It doesn't. Type analysis happens at parse time, not at run time, so
you cannot expect a query variable's data type to be determined by the
contents of some data value not seen until runtime.
The only way I can see to get this to work is a hack similar to common
usage of dblink: you declare the function as returning RECORD or SETOF
RECORD, and then the calling query has to specify an AS clause that
shows what column type(s) it's expecting to get back on this particular
call. That works, sorta, for dblink usages where you're writing
SELECT ... FROM dblink('some particular SQL command') AS ...
and so you know what you're expecting to get from the remote SQL
command. But it's certainly ugly, and you haven't said enough about
your use-case to tell if this is workable for you or not.
If you're only worried about numbers, is it really so critical to
preserve the datatype?
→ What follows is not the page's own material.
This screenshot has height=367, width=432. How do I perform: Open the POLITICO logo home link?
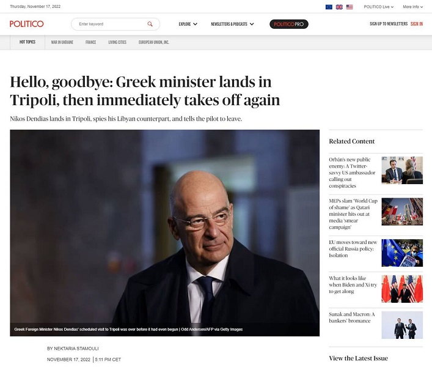27,24
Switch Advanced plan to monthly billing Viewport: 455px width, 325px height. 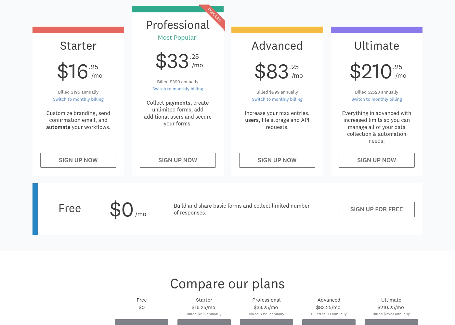click(x=277, y=99)
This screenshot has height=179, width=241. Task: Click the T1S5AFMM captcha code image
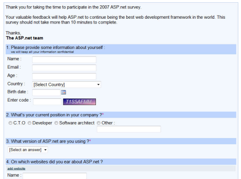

You could coerce 'em all to numeric to dodge the
problem, albeit at some loss of efficiency.
Another thought here is that if you don't try to expand a record value,
the need for the parser to know its column types goes away; that is,
if you just write
SELECT function_returning_record(...) FROM ...
and not
SELECT (function_returning_record(...)).* FROM ...
I think that the run-time-blessed-record-type hack will work okay.
Of course that greatly limits what you can do with the result in SQL,
but if you just need to ship it to a client it might be all right.